Less commonly, radiation to the pelvis may cause bladder inflammation, which leads to pain or burning during urination, trouble passing urine, an urge to urinate frequently, and/or blood in the urine or incontinence (inability to control the flow of urine). Most bladder issues are resolved over time but in some cases, damage to the lining of the bladder can be permanent. This damage can cause radiation cystitis, resulting in pain and bleeding during urination.

Radiation to the head and neck can cause long-term swallowing and dental issues. Good dental hygiene and regular dental exams are important for patients who receive radiation to the mouth area. Patients who receive radiation to the neck may also need to have periodic blood tests because radiation can affect levels of thyroid hormone. In some cases oral thyroid medication may be needed.

Risk of second cancers

Although rare, radiation damage to healthy tissues may increase your risk of a second cancer developing many years later. Tissues closest to the radiation site are at the greatest risk for the development of cancer. For example, patients who receive radiation to the chest may be at an increased risk of breast cancer. This increased risk, however, appears to be limited to women treated at a young age. There does not appear to be an increased risk in women who are age 40 or older at the time of chest radiation. Cancers that result from past radiation exposure usually don’t develop until 10 or even 15 years after treatment ends. Talk to your doctor about your concerns when deciding if radiation is right for you.

Myth vs Fact

MYTH: Radiation therapy is painful.
FACT: Radiation therapy does not typically cause pain. Receiving external-beam radiation therapy is like getting an X-ray and will likely be painless. If you are receiving internal radiation, the process of implantation may cause discomfort, but the radiation itself should not be painful. Ask your treatment team about other side effects you may experience and how you can prevent or manage them.

MYTH: Radiation causes hair loss.
FACT: You may lose body hair at the site of treatment but radiation will not cause you to lose the hair on your head, as chemotherapy sometimes does. The only time you may lose hair from your head is if you receive radiation to the brain or head and neck.

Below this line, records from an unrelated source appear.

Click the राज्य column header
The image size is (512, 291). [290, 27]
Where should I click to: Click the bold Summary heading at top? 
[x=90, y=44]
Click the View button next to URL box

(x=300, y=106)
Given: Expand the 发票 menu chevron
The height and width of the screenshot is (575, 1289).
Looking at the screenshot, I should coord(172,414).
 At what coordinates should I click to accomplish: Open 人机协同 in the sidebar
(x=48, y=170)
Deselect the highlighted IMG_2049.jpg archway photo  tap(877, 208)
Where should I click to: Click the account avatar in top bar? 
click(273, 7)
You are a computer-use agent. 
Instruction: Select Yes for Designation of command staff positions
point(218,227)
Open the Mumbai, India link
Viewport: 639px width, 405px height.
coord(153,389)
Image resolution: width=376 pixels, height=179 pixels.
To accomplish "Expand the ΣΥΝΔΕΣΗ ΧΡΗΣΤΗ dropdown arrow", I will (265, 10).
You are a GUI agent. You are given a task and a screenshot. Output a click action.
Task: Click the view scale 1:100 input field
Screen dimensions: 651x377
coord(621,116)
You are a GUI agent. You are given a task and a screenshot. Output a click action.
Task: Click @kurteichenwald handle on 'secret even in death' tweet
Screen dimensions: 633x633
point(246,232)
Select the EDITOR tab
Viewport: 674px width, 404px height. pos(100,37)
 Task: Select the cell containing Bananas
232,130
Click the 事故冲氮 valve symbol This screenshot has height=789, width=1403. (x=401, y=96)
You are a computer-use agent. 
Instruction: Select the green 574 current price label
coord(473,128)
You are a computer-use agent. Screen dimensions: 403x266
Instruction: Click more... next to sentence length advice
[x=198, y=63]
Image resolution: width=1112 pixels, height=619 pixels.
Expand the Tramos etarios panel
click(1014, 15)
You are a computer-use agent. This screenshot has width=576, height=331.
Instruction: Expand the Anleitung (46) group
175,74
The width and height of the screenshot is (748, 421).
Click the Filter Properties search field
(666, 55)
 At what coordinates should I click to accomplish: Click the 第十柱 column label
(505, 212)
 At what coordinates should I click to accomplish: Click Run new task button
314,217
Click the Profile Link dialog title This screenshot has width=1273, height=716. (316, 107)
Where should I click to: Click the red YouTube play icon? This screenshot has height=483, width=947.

MYTH: Radiation increases my risk of recurrence.
FACT: Treating a specific cancer with radiation will not increase your risk of that same cancer recurring (developing again). For example, radiation to the breast to treat breast cancer will not increase your risk of breast cancer in the other breast. There is a very rare risk, however, of a second type of cancer developing several years later. Talk to your doctor about any concerns you have before deciding whether radiation is right for you.

MYTH: Radiation will cause me to be radioactive.
FACT: External-beam radiation therapy, the most common type of radiation treatment, will not cause you to be radioactive. Only certain kinds of radiation therapy will cause you to emit small amounts of radiation following treatment. Talk to your doctor about what precautions to take when receiving internal or systemic radiation.